Como convivemos tanto tempo com essa gente estranha sem nos darmos conta de que ao nosso lado existia um outro Brasil? Um povo que cultua a morte e que não demonstra nenhuma empatia com a dor do outro. Que tem orgulho de ser racista e, suprema ironia, bajula a violência mesmo sabendo que ela se voltará contra todos.

Não há como pregar o retorno da ditadura em nome da democracia. Querem a liberdade de mentir, o direito de suprimir o direito e a barbárie como método. E eles são muitos, milhões. Bando de incultos ridículos a entoar um cântico desafinado de apoio a um presidente completamente sem condições de sequer raciocinar com algum sentido lógico. Uma pessoa claramente com sinais de descontrole emocional, acuada por ver desabar sobre sua família toda a sorte de risco acumulado depois de tanto tempo de ataque à coisa pública.

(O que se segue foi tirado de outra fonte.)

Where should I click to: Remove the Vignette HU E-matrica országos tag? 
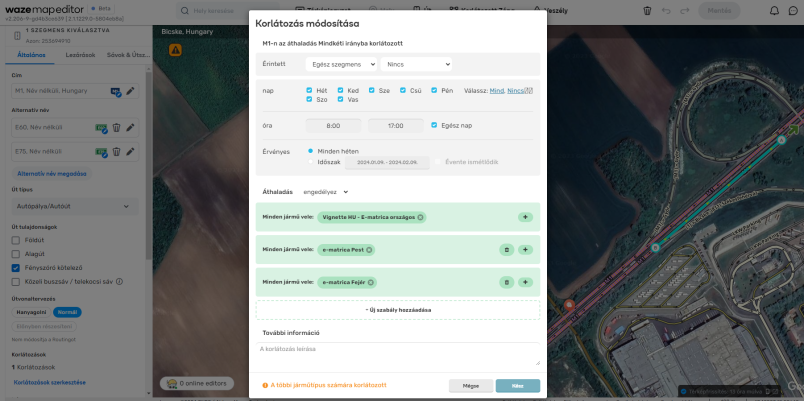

É um grupo que envergonha o país aos olhos do mundo, com seus preconceitos guardados em armários que teimavam em manter fechados. E, por essa insegurança, destilam mágoas reunidas por anos em um mundo no qual o obscurantismo e a violência são a regra. Como chegamos a esse ponto?

As notícias que chegam do Brasil dão conta de um grande movimento popular de apoio a Bolsonaro, que estimula abertamente o golpe e que tenta desestabilizar as instituições. Isso num dia em que se deveria comemorar a Independência do Brasil. O alvo preferencial dos ataques é o Supremo Tribunal Federal, certamente por esse grupo saber que, de lá, há de vir o tão esperado acerto de contas. O próprio presidente se presta a provocar o presidente do Supremo, exigindo uma atitude da Corte contra o ministro Alexandre de Moraes. Um acinte! O medo da prisão de alguns familiares faz o presidente perder a noção do ridículo. Como sempre escrevi, quem não sabe o que é ser ridículo não tem noção do que faz. Tristes e estranhos tempos.

O país não pode mais simplesmente tolerar essa irracionalidade criminosa e abjeta. Passou da hora de dar um basta. A postura golpista do presidente da República em plena comemoração do 7 de setembro não pode ser vista, mais uma vez, como um blefe irresponsável de um idiota. Ele tem que honrar o cargo que ocupa. E o fato de ser um imbecil não o torna inimputável. É um desprezo abissal aos poderes constituídos. A resposta tem que ser política. A proposta impensada de convocar o Conselho da República nada mais é do que um artifício despropositado de um presidente despreparado, desesperado e isolado.

E a cada hora fica mais grave. A manifestação do presidente pregando desobediência a eventual ordem do ministro Alexandre de Moraes é um ato de insurreição que merece a pronta reação da Corte Suprema e do Congresso Nacional. E inclusive da sociedade. Mesmo a insensatez e a bazofia têm que ter limites. Ou nós reagimos ou os bandidos vão posar de mocinhos. Nessa hora, a omissão, seja do Congresso Nacional ou do STF, há de ser interpretada como um apoio indireto ao golpe bolsonarista.

Há tempos venho propondo que cada um de nós deixe de conviver com os fascistas. Individualmente, com cortes secos nas relações pessoais. Sem permitir que eles frequentem o mesmo espaço que a gente. Agora, a hora é de exigir que também na política eles sejam segregados. Nós ainda temos uma chance de nos posicionarmos, já que o impeachment passou a ser uma pauta até mesmo da direita, que não quer vê-lo no segundo turno das eleições de 2022. E aí nós saberemos a resposta que eu não soube dar: se somos dignos ou não de dizer que fazemos parte do que ainda resta de humanidade nesse triste país. Depende de nós.

Como ensina a velha canção do Vandré – quem imaginou cantá-la de novo -:

“Vem, vamos embora que esperar não é saber. Quem sabe faz a hora não espera acontecer.”